Having good algorithms to verify tautologies as efficiently as possible
is of prime interest in different fields of computer science.
In this paper we present an algorithm for finding Resolution refutations
based on finding tree-like Res(k) refutations. The algorithm is based on
the one of Beame and Pitassi \cite{BP96} for tree-like Resolution, but it is
provably more efficient. On the other hand our algorithm is also
more efficient than Davis-Putnam and better in the sense of space usage than
the one of Ben-Sasson and Wigderson \cite{BSW01}.
We also analyse the possibility that a system that
simulates Resolution is automatizable.
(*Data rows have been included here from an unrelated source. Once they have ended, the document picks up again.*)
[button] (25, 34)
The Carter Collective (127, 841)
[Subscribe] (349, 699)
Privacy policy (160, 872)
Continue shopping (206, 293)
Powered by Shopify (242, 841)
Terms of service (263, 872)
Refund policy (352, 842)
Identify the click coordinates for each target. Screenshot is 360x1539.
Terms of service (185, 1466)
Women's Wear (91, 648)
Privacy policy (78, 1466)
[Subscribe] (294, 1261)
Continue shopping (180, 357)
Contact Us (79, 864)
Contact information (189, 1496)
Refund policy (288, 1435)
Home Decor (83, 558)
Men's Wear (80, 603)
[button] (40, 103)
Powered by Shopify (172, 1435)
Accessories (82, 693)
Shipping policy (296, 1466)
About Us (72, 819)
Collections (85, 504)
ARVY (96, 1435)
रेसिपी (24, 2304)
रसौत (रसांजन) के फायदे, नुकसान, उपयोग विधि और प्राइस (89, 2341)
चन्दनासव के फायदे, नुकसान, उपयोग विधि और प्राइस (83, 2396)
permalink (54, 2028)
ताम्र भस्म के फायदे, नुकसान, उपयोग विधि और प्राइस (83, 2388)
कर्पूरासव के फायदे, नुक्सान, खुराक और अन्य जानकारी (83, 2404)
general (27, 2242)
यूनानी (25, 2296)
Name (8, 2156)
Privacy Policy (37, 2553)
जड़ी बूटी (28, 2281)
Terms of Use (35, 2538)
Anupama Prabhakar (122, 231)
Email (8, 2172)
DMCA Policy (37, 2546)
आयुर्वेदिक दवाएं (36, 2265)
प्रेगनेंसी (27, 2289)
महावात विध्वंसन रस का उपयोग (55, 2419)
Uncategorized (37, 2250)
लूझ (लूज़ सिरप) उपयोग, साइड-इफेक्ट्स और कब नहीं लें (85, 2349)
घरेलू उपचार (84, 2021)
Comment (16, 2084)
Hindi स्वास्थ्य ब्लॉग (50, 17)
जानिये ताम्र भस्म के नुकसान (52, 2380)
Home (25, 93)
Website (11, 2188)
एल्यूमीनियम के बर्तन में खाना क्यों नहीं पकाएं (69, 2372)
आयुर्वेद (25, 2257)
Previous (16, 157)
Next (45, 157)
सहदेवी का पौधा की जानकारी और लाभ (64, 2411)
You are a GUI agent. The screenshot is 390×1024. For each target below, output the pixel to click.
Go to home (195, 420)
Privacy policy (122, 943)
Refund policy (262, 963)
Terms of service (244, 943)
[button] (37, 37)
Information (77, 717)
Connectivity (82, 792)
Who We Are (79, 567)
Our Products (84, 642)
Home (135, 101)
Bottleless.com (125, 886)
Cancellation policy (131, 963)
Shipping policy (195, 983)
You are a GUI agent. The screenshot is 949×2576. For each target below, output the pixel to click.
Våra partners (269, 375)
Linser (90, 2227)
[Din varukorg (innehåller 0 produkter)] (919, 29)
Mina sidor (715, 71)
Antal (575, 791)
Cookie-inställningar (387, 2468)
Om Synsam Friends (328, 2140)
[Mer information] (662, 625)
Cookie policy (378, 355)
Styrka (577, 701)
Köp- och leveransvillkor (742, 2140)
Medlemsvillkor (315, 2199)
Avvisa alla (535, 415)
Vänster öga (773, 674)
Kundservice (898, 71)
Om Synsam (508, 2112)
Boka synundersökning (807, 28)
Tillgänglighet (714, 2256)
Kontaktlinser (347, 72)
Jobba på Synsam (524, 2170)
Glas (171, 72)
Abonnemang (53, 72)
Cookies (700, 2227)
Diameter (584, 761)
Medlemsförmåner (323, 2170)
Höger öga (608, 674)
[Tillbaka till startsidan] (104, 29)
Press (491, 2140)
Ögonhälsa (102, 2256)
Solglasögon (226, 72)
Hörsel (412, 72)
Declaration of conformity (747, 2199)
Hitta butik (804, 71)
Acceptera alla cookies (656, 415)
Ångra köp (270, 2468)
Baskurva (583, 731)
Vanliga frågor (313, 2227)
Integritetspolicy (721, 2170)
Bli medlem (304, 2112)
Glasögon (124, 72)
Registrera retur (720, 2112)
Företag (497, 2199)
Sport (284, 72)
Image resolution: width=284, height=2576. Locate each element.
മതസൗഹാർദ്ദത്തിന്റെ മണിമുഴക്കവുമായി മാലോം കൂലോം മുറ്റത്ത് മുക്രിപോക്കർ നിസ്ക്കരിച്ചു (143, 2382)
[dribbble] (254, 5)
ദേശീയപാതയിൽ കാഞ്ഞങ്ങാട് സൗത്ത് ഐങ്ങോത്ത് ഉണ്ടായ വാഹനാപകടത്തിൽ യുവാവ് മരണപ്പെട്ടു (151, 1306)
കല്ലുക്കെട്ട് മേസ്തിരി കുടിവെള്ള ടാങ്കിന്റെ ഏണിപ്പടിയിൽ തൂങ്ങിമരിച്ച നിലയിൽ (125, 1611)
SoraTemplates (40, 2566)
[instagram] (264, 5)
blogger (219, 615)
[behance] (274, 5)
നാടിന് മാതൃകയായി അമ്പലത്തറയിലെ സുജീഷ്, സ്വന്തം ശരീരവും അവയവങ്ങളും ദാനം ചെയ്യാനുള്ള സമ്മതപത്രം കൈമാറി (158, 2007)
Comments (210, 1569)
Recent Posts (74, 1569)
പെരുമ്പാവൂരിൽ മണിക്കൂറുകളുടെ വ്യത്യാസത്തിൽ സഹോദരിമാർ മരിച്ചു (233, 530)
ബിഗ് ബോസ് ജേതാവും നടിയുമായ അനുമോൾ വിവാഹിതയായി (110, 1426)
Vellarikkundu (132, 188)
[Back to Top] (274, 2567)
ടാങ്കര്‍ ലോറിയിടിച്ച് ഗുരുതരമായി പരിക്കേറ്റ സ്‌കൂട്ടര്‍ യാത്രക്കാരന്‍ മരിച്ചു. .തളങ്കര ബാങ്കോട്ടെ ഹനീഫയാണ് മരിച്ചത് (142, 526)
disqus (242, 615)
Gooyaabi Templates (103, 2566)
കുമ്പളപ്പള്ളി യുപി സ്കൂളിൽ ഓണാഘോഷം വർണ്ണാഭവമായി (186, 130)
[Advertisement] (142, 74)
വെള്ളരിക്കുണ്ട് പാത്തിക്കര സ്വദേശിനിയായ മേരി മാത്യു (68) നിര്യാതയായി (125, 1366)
We call this notion "weak
automatizability". We prove that Resolution is weakly automatizable
if and only if Res(2) has feasible interpolation.
In order to prove this theorem, we show that Res(2) has
polynomial-size proofs of the reflection principle of Resolution
(and of any Res(k)), which is a version of consistency. We also show
that Resolution proofs of its own reflection principle require
slightly subexponential size. This gives a slightly subexponential
lower bound for the monotone interpolation of Res(2) and a
better separation from Resolution as a byproduct.
Finally, the techniques for proving these results
give us a way to obtain a large class of
examples that have small Resolution refutations but require
relatively large width. This answers a question of Alekhnovich
and Razborov \cite{AR01b} related to whether Resolution is
automatizable in quasipolynomial-time.